The national distribution center proposed for a 145-acre parcel just off I-190 in the northwest corner of the island would be one of the largest warehouses in the world.
Proponents, including Erie County Executive Mark Poloncarz, point to the projected economic benefits.
The developer, Trammell Crow, said more than 300 construction workers would help build the facility and at least 1,000 full-time employees will work there after it opens.
The facility would have an annual payroll of nearly $31 million and the developer estimated it would generate $51 million in property tax revenue over its first 15 years.
County officials have been negotiating an incentive package but it's not yet known the value of the tax breaks Amazon and Trammell Crow could receive.
The developer wants the property rezoned to a planned development district to make it easier to proceed with elements of the project that don't conform to the current zoning on the site. This includes the 87-foot height of the five-story warehouse, a main point of concern for opponents, as well as the number of parking spaces and the height of light poles on the site.

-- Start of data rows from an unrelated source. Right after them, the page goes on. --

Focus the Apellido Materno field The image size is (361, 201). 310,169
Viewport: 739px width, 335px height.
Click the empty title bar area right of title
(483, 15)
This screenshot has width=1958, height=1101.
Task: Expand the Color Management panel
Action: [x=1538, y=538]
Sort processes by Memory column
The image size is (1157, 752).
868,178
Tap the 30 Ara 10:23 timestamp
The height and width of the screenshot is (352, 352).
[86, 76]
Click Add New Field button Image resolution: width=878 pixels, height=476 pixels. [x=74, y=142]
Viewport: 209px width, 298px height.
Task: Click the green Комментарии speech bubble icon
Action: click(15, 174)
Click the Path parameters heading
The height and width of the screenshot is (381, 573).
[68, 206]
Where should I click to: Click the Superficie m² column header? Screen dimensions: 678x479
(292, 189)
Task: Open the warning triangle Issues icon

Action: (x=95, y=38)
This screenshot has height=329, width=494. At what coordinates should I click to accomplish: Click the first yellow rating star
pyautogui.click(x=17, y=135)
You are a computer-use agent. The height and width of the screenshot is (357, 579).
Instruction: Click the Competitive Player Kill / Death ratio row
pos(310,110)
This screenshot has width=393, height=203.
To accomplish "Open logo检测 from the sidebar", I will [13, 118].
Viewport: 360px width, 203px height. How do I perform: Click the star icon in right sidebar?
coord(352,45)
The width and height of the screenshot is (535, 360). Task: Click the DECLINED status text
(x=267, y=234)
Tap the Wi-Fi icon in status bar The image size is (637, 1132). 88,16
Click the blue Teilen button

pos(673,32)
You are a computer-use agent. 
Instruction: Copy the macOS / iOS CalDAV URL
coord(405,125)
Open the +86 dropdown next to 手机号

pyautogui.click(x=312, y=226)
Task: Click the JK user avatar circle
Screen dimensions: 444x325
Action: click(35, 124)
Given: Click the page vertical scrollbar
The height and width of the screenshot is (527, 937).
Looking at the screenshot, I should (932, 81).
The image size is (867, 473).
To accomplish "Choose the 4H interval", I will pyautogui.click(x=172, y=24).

Both the town Planning Board and the town Conservation Advisory Board have urged the Town Board to reject the rezoning request. The Conservation Advisory Board determined the project would significantly affect the environment and prodded the Town Board to reach the same conclusion.
The members of the public who spoke during the virtual Town Board meeting urged board members not to take the developer’s word for the project’s effect on traffic, air quality and other issues.
They also denounced a proposed $10 million payment for amenities as an attempt by Amazon to buy off town officials.
“It’s called an incentive – I would call it more a bribe,” said islander Brooks Rimes.
Several speakers said the project is a much better fit for a brownfield property in Lackawanna or elsewhere in Erie County and said the promised financial boon is a mirage.
“Amazon has a record of crushing small businesses,” said Maureen Phillips, co-founder of a coalition that opposes the project. “It’s predatory.”
During the work session, Trammell Crow’s lawyer, Kimberly Nason, of Phillips Lytle, said she wanted to clear up what she called misinformation circulating about the project and its effects.
Nason said the $10 million would help to pay for amenities such as a new community center and a multimodal path that would run through the project site, from Bedell to Long roads, and connect to the Grand Island Bike Trail.
She said the developer has altered its plans and will purchase a neighboring 62-acre parcel to serve as a buffer for the project site and it will install four megawatts worth of solar panels on the building roof.
"Change is hard. This is a change to your community," said Murray-Coleman.
Town Board members sought more information from consultants hired to review the developer’s data. The Town Board may hold more than one public hearing on the project, as requested by several of the public speakers Monday.
"We need to finish our homework before we make any determinations," Madigan said.